Problem to work on
The whole listing is to be set down again without alteration.
-- -- --
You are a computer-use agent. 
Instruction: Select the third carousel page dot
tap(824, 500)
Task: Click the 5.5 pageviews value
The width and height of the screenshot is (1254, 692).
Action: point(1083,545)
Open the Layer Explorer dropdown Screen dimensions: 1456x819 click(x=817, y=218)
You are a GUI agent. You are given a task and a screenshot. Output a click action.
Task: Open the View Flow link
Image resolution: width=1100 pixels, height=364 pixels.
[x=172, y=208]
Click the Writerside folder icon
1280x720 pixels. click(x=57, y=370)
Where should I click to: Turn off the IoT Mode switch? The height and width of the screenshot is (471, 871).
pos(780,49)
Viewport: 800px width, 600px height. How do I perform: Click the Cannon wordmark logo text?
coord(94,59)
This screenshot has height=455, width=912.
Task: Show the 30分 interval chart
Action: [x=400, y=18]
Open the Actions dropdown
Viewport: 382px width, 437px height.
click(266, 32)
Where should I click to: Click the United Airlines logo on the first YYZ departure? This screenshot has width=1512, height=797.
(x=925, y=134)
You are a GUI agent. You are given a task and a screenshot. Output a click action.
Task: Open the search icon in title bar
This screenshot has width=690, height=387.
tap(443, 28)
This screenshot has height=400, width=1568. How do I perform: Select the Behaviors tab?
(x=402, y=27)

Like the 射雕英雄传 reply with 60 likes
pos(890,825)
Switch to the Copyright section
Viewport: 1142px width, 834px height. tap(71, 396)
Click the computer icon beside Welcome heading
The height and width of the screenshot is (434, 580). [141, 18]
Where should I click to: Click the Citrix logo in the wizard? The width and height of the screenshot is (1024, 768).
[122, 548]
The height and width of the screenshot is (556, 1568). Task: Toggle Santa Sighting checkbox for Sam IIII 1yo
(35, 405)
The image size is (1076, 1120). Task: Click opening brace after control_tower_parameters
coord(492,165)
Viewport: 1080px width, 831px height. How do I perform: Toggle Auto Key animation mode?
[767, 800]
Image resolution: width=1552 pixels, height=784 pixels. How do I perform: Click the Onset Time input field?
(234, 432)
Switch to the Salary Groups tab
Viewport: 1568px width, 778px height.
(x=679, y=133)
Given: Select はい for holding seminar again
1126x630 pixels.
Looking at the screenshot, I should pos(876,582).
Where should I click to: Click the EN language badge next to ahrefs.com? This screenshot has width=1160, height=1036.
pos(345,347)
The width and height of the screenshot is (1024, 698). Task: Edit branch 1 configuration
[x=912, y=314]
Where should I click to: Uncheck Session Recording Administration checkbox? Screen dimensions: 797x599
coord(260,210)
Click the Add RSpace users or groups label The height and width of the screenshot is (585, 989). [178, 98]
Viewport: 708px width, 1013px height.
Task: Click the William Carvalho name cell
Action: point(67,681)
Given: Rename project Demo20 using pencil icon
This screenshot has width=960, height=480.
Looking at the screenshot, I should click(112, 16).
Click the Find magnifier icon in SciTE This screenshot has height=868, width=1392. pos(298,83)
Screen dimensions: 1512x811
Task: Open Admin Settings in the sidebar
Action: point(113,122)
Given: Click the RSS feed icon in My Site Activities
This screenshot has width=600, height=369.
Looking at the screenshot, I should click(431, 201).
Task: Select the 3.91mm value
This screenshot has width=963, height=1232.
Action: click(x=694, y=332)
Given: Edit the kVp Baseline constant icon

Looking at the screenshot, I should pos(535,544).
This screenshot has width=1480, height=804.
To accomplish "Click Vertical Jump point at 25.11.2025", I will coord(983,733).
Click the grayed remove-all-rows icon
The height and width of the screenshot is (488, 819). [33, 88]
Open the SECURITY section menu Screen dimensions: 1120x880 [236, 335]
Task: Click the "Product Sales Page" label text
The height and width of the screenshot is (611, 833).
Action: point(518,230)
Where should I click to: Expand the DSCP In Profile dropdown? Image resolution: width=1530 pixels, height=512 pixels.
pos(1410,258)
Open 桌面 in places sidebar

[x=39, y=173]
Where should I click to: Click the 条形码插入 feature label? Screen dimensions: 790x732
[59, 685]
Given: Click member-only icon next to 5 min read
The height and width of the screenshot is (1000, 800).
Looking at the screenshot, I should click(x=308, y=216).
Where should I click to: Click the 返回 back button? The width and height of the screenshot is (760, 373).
-- -- --
The answer
You are a computer-use agent. 
Instruction: Select the third carousel page dot
tap(824, 500)
Task: Click the 5.5 pageviews value
The width and height of the screenshot is (1254, 692).
Action: point(1083,545)
Open the Layer Explorer dropdown Screen dimensions: 1456x819 click(x=817, y=218)
You are a GUI agent. You are given a task and a screenshot. Output a click action.
Task: Open the View Flow link
Image resolution: width=1100 pixels, height=364 pixels.
[x=172, y=208]
Click the Writerside folder icon
1280x720 pixels. click(x=57, y=370)
Where should I click to: Turn off the IoT Mode switch? The height and width of the screenshot is (471, 871).
pos(780,49)
Viewport: 800px width, 600px height. How do I perform: Click the Cannon wordmark logo text?
coord(94,59)
This screenshot has height=455, width=912.
Task: Show the 30分 interval chart
Action: [x=400, y=18]
Open the Actions dropdown
Viewport: 382px width, 437px height.
click(266, 32)
Where should I click to: Click the United Airlines logo on the first YYZ departure? This screenshot has width=1512, height=797.
(x=925, y=134)
You are a GUI agent. You are given a task and a screenshot. Output a click action.
Task: Open the search icon in title bar
This screenshot has width=690, height=387.
tap(443, 28)
This screenshot has height=400, width=1568. How do I perform: Select the Behaviors tab?
(x=402, y=27)

Like the 射雕英雄传 reply with 60 likes
pos(890,825)
Switch to the Copyright section
Viewport: 1142px width, 834px height. tap(71, 396)
Click the computer icon beside Welcome heading
The height and width of the screenshot is (434, 580). [141, 18]
Where should I click to: Click the Citrix logo in the wizard? The width and height of the screenshot is (1024, 768).
[122, 548]
The height and width of the screenshot is (556, 1568). Task: Toggle Santa Sighting checkbox for Sam IIII 1yo
(35, 405)
The image size is (1076, 1120). Task: Click opening brace after control_tower_parameters
coord(492,165)
Viewport: 1080px width, 831px height. How do I perform: Toggle Auto Key animation mode?
[767, 800]
Image resolution: width=1552 pixels, height=784 pixels. How do I perform: Click the Onset Time input field?
(234, 432)
Switch to the Salary Groups tab
Viewport: 1568px width, 778px height.
(x=679, y=133)
Given: Select はい for holding seminar again
1126x630 pixels.
Looking at the screenshot, I should pos(876,582).
Where should I click to: Click the EN language badge next to ahrefs.com? This screenshot has width=1160, height=1036.
pos(345,347)
The width and height of the screenshot is (1024, 698). Task: Edit branch 1 configuration
[x=912, y=314]
Where should I click to: Uncheck Session Recording Administration checkbox? Screen dimensions: 797x599
coord(260,210)
Click the Add RSpace users or groups label The height and width of the screenshot is (585, 989). [178, 98]
Viewport: 708px width, 1013px height.
Task: Click the William Carvalho name cell
Action: point(67,681)
Given: Rename project Demo20 using pencil icon
This screenshot has width=960, height=480.
Looking at the screenshot, I should click(112, 16).
Click the Find magnifier icon in SciTE This screenshot has height=868, width=1392. pos(298,83)
Screen dimensions: 1512x811
Task: Open Admin Settings in the sidebar
Action: point(113,122)
Given: Click the RSS feed icon in My Site Activities
This screenshot has width=600, height=369.
Looking at the screenshot, I should click(431, 201).
Task: Select the 3.91mm value
This screenshot has width=963, height=1232.
Action: click(x=694, y=332)
Given: Edit the kVp Baseline constant icon

Looking at the screenshot, I should pos(535,544).
This screenshot has width=1480, height=804.
To accomplish "Click Vertical Jump point at 25.11.2025", I will coord(983,733).
Click the grayed remove-all-rows icon
The height and width of the screenshot is (488, 819). [33, 88]
Open the SECURITY section menu Screen dimensions: 1120x880 [236, 335]
Task: Click the "Product Sales Page" label text
The height and width of the screenshot is (611, 833).
Action: point(518,230)
Where should I click to: Expand the DSCP In Profile dropdown? Image resolution: width=1530 pixels, height=512 pixels.
pos(1410,258)
Open 桌面 in places sidebar

[x=39, y=173]
Where should I click to: Click the 条形码插入 feature label? Screen dimensions: 790x732
[59, 685]
Given: Click member-only icon next to 5 min read
The height and width of the screenshot is (1000, 800).
Looking at the screenshot, I should click(x=308, y=216).
Where should I click to: Click the 返回 back button? The width and height of the screenshot is (760, 373).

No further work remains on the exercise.